The task: Rewrite the entries below with every "Identify the location of" changed to "Find the position of" and nothing else altered.

--- Task inputs ---

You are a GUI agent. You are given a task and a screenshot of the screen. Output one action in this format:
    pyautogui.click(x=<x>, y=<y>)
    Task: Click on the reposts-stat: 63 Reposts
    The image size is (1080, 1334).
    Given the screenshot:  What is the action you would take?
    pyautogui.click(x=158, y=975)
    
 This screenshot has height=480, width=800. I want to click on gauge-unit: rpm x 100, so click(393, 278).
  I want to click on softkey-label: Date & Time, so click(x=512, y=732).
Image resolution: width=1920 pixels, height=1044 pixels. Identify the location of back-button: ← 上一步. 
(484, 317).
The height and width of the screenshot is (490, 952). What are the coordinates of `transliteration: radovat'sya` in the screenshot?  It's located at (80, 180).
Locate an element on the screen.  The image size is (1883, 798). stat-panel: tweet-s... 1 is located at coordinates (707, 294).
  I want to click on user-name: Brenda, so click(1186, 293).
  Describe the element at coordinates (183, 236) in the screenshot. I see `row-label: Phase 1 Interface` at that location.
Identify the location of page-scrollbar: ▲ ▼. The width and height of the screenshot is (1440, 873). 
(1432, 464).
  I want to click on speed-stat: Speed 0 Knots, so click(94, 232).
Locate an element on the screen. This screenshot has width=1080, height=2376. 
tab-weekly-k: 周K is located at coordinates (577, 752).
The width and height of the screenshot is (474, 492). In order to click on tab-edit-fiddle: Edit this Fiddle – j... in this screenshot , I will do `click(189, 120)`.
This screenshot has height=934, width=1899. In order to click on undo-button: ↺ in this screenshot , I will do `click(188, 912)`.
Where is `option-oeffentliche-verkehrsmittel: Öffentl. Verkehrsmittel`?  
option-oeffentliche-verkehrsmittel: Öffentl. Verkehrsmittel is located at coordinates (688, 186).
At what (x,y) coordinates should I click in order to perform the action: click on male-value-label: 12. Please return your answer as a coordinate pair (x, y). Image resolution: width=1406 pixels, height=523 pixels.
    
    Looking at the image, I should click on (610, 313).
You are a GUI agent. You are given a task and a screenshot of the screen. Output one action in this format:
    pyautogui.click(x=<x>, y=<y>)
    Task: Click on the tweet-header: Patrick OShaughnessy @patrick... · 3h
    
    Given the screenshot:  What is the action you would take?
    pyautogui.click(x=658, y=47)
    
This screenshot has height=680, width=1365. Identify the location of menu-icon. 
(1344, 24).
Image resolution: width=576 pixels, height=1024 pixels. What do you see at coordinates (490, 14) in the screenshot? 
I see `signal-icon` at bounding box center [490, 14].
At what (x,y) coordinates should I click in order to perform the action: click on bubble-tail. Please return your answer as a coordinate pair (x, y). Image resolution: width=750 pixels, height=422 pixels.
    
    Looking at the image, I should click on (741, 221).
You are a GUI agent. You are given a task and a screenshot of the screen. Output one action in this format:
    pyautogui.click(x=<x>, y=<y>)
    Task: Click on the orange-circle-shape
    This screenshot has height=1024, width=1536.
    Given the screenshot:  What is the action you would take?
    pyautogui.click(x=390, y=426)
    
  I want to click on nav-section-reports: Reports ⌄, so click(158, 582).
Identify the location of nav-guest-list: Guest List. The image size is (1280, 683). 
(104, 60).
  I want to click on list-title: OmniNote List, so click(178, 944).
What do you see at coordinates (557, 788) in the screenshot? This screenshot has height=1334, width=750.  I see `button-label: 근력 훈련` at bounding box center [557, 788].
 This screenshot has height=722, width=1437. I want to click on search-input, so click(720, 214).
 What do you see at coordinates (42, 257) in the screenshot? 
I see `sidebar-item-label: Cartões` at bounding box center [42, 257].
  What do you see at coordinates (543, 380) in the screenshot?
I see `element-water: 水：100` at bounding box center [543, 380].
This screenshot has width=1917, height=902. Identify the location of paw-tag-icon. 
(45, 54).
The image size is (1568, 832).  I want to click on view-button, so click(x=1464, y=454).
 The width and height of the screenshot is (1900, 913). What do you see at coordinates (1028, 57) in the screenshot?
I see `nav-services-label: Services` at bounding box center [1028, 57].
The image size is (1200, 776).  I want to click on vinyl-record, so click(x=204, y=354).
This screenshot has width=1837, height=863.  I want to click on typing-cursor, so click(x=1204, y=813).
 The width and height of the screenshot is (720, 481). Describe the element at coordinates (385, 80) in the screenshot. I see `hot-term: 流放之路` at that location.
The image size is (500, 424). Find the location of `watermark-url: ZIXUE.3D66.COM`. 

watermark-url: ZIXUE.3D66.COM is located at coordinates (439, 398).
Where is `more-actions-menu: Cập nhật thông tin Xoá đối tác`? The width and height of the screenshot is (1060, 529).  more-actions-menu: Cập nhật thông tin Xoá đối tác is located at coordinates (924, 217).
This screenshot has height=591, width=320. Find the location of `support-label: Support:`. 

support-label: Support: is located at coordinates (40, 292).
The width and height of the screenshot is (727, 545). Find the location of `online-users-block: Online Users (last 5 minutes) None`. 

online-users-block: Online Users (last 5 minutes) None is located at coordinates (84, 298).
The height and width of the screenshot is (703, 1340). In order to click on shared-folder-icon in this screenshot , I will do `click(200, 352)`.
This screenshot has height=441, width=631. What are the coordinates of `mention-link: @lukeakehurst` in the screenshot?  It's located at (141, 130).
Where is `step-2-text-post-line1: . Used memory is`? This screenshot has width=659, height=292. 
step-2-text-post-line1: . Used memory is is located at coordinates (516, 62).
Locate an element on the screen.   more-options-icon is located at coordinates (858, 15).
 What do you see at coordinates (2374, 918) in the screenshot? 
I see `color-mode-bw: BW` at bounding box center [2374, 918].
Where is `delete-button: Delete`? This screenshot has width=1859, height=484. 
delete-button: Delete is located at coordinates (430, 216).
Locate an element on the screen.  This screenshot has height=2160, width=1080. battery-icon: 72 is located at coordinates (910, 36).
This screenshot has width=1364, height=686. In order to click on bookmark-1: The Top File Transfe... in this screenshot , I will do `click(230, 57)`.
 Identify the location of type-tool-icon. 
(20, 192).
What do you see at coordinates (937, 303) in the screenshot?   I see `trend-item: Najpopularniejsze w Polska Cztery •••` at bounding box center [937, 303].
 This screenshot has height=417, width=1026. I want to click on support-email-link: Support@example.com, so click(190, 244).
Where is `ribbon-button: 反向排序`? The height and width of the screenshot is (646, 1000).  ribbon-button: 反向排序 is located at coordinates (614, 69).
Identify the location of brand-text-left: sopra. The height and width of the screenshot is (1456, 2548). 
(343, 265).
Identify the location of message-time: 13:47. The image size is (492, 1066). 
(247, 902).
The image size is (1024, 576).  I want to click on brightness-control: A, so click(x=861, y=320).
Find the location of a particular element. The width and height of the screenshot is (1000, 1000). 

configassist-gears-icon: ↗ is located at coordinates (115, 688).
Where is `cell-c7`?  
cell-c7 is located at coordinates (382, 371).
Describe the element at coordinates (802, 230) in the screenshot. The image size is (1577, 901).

---

Exercise answer:
You are a GUI agent. You are given a task and a screenshot of the screen. Output one action in this format:
    pyautogui.click(x=<x>, y=<y>)
    Task: Click on the reposts-stat: 63 Reposts
    The image size is (1080, 1334).
    Given the screenshot:  What is the action you would take?
    pyautogui.click(x=158, y=975)
    
 This screenshot has height=480, width=800. I want to click on gauge-unit: rpm x 100, so click(393, 278).
  I want to click on softkey-label: Date & Time, so click(x=512, y=732).
Image resolution: width=1920 pixels, height=1044 pixels. Find the position of back-button: ← 上一步. 
(484, 317).
The height and width of the screenshot is (490, 952). What are the coordinates of `transliteration: radovat'sya` in the screenshot?  It's located at (80, 180).
Locate an element on the screen.  The image size is (1883, 798). stat-panel: tweet-s... 1 is located at coordinates (707, 294).
  I want to click on user-name: Brenda, so click(1186, 293).
  Describe the element at coordinates (183, 236) in the screenshot. I see `row-label: Phase 1 Interface` at that location.
Find the position of page-scrollbar: ▲ ▼. The width and height of the screenshot is (1440, 873). 
(1432, 464).
  I want to click on speed-stat: Speed 0 Knots, so click(94, 232).
Locate an element on the screen. This screenshot has width=1080, height=2376. 
tab-weekly-k: 周K is located at coordinates (577, 752).
The width and height of the screenshot is (474, 492). In order to click on tab-edit-fiddle: Edit this Fiddle – j... in this screenshot , I will do `click(189, 120)`.
This screenshot has height=934, width=1899. In order to click on undo-button: ↺ in this screenshot , I will do `click(188, 912)`.
Where is `option-oeffentliche-verkehrsmittel: Öffentl. Verkehrsmittel`?  
option-oeffentliche-verkehrsmittel: Öffentl. Verkehrsmittel is located at coordinates (688, 186).
At what (x,y) coordinates should I click in order to perform the action: click on male-value-label: 12. Please return your answer as a coordinate pair (x, y). Image resolution: width=1406 pixels, height=523 pixels.
    
    Looking at the image, I should click on (610, 313).
You are a GUI agent. You are given a task and a screenshot of the screen. Output one action in this format:
    pyautogui.click(x=<x>, y=<y>)
    Task: Click on the tweet-header: Patrick OShaughnessy @patrick... · 3h
    
    Given the screenshot:  What is the action you would take?
    pyautogui.click(x=658, y=47)
    
This screenshot has height=680, width=1365. Find the position of menu-icon. 
(1344, 24).
Image resolution: width=576 pixels, height=1024 pixels. What do you see at coordinates (490, 14) in the screenshot? 
I see `signal-icon` at bounding box center [490, 14].
At what (x,y) coordinates should I click in order to perform the action: click on bubble-tail. Please return your answer as a coordinate pair (x, y). Image resolution: width=750 pixels, height=422 pixels.
    
    Looking at the image, I should click on (741, 221).
You are a GUI agent. You are given a task and a screenshot of the screen. Output one action in this format:
    pyautogui.click(x=<x>, y=<y>)
    Task: Click on the orange-circle-shape
    This screenshot has height=1024, width=1536.
    Given the screenshot:  What is the action you would take?
    pyautogui.click(x=390, y=426)
    
  I want to click on nav-section-reports: Reports ⌄, so click(158, 582).
Find the position of nav-guest-list: Guest List. The image size is (1280, 683). 
(104, 60).
  I want to click on list-title: OmniNote List, so click(178, 944).
What do you see at coordinates (557, 788) in the screenshot? This screenshot has height=1334, width=750.  I see `button-label: 근력 훈련` at bounding box center [557, 788].
 This screenshot has height=722, width=1437. I want to click on search-input, so click(720, 214).
 What do you see at coordinates (42, 257) in the screenshot? 
I see `sidebar-item-label: Cartões` at bounding box center [42, 257].
  What do you see at coordinates (543, 380) in the screenshot?
I see `element-water: 水：100` at bounding box center [543, 380].
This screenshot has width=1917, height=902. Find the position of paw-tag-icon. 
(45, 54).
The image size is (1568, 832).  I want to click on view-button, so click(x=1464, y=454).
 The width and height of the screenshot is (1900, 913). What do you see at coordinates (1028, 57) in the screenshot?
I see `nav-services-label: Services` at bounding box center [1028, 57].
The image size is (1200, 776).  I want to click on vinyl-record, so click(x=204, y=354).
This screenshot has width=1837, height=863.  I want to click on typing-cursor, so click(x=1204, y=813).
 The width and height of the screenshot is (720, 481). Describe the element at coordinates (385, 80) in the screenshot. I see `hot-term: 流放之路` at that location.
The image size is (500, 424). Find the location of `watermark-url: ZIXUE.3D66.COM`. 

watermark-url: ZIXUE.3D66.COM is located at coordinates (439, 398).
Where is `more-actions-menu: Cập nhật thông tin Xoá đối tác`? The width and height of the screenshot is (1060, 529).  more-actions-menu: Cập nhật thông tin Xoá đối tác is located at coordinates (924, 217).
This screenshot has height=591, width=320. Find the location of `support-label: Support:`. 

support-label: Support: is located at coordinates (40, 292).
The width and height of the screenshot is (727, 545). Find the location of `online-users-block: Online Users (last 5 minutes) None`. 

online-users-block: Online Users (last 5 minutes) None is located at coordinates (84, 298).
The height and width of the screenshot is (703, 1340). In order to click on shared-folder-icon in this screenshot , I will do `click(200, 352)`.
This screenshot has height=441, width=631. What are the coordinates of `mention-link: @lukeakehurst` in the screenshot?  It's located at (141, 130).
Where is `step-2-text-post-line1: . Used memory is`? This screenshot has width=659, height=292. 
step-2-text-post-line1: . Used memory is is located at coordinates (516, 62).
Locate an element on the screen.   more-options-icon is located at coordinates (858, 15).
 What do you see at coordinates (2374, 918) in the screenshot? 
I see `color-mode-bw: BW` at bounding box center [2374, 918].
Where is `delete-button: Delete`? This screenshot has width=1859, height=484. 
delete-button: Delete is located at coordinates (430, 216).
Locate an element on the screen.  This screenshot has height=2160, width=1080. battery-icon: 72 is located at coordinates (910, 36).
This screenshot has width=1364, height=686. In order to click on bookmark-1: The Top File Transfe... in this screenshot , I will do `click(230, 57)`.
 Find the position of type-tool-icon. 
(20, 192).
What do you see at coordinates (937, 303) in the screenshot?   I see `trend-item: Najpopularniejsze w Polska Cztery •••` at bounding box center [937, 303].
 This screenshot has height=417, width=1026. I want to click on support-email-link: Support@example.com, so click(190, 244).
Where is `ribbon-button: 反向排序`? The height and width of the screenshot is (646, 1000).  ribbon-button: 反向排序 is located at coordinates (614, 69).
Find the position of brand-text-left: sopra. The height and width of the screenshot is (1456, 2548). 
(343, 265).
Find the position of message-time: 13:47. The image size is (492, 1066). 
(247, 902).
The image size is (1024, 576).  I want to click on brightness-control: A, so click(x=861, y=320).
Find the location of a particular element. The width and height of the screenshot is (1000, 1000). 

configassist-gears-icon: ↗ is located at coordinates (115, 688).
Where is `cell-c7`?  
cell-c7 is located at coordinates (382, 371).
Describe the element at coordinates (802, 230) in the screenshot. The image size is (1577, 901).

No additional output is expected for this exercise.